“Is war the natural state of man? I say the answer is
obvious. When is a man most keenly aware of life, most sensitive to its
fragility and beauty, than when he is about to lose it? What? Lovemaking, I
hear you say? Well, that is true, but those moments are few, fleeting, and
require far more emotion than most men are willing to invest. No, war is a far
better lover of men; her arms are always open.
- General Taragi Kurita, in a speech to the graduating class of the Sun Zhan Academy, 2866
The village was still burning when he returned. A thick pallor of dark smoke hung overhead, blotting out the midday sun.
The medics had said that here had been no survivors, and yet he could not believe it. Now, his Marauder stalked among the ruins, a metal god surveying the destruction it had wrought.
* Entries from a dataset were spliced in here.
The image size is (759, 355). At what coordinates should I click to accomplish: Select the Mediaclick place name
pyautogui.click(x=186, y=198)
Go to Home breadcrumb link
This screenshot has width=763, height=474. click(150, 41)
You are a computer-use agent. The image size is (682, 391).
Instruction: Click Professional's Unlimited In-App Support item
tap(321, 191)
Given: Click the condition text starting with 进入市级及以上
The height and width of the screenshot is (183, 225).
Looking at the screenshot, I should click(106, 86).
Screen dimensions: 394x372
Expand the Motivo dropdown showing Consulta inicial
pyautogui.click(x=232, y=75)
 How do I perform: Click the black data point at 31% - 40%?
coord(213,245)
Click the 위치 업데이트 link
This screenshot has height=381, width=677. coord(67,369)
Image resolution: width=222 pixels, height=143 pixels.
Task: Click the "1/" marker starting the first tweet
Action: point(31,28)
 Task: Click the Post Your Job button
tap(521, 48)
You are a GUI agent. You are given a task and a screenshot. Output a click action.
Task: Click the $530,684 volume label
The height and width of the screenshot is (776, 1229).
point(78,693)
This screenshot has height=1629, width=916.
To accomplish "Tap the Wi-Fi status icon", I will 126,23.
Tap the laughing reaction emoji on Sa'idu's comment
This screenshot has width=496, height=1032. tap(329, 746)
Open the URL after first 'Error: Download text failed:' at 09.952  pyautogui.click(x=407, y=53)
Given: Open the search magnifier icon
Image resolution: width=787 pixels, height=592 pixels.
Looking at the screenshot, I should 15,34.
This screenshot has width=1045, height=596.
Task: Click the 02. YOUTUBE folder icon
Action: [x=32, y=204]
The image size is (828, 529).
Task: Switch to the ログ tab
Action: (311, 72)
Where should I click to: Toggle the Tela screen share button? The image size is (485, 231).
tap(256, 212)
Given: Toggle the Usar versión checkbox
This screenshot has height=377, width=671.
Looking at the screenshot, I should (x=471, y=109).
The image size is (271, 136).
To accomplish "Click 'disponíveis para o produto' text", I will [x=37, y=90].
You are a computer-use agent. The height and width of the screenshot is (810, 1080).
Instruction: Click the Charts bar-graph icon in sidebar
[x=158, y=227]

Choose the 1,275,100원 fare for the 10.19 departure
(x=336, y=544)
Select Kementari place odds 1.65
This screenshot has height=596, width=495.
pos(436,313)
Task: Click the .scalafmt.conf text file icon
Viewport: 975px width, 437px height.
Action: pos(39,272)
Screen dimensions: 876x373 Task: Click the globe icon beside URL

Truly, what remained seemed to him to be a picture of Hell itself. Fires raged everywhere, and the carcasses of BattleMechs, iron limbs strewn across the land, were the tortured souls of the damned. The roaring autocannons, the falling artillery shells, the screams of his dying friends, all echoed silently in his mind.
The 4th Sword of Light had made their last stand here. They were true samurai, and they had died like true samurai; their glorious, suicidal charge had nearly broken the 2nd Skye Rangers. He still vividly
remembered the Kuritan general reciting his death haiku over his Cyclops’ speakers:
Broken swords I see
Covering a broken land
Falling into night
Indeed, the Sword was broken, as was the land. But that was not his concern. He was searching for something. Something he found, as he came to the end of what had been the village’s main street.
The massive Battlemaster lay on its back, its lifeless gaze eternally facing the sky. As he got closer, he saw exactly what he had feared: the ‘Mech’s cockpit had been smashed in. Whether by weapons fire or another ‘Mech’s fist, it didn’t matter; the pilot would have to be washed out of there with a hose.
“No. It can’t be.”
Scrawled beneath the ruin of the Battlemaster’s head was “Lt. Dmitry Voskavich, Jr.”
Suddenly, he felt very cold and very alone in the cockpit of his Marauder.
And Dmitry Voskavich, Sr. began to cry.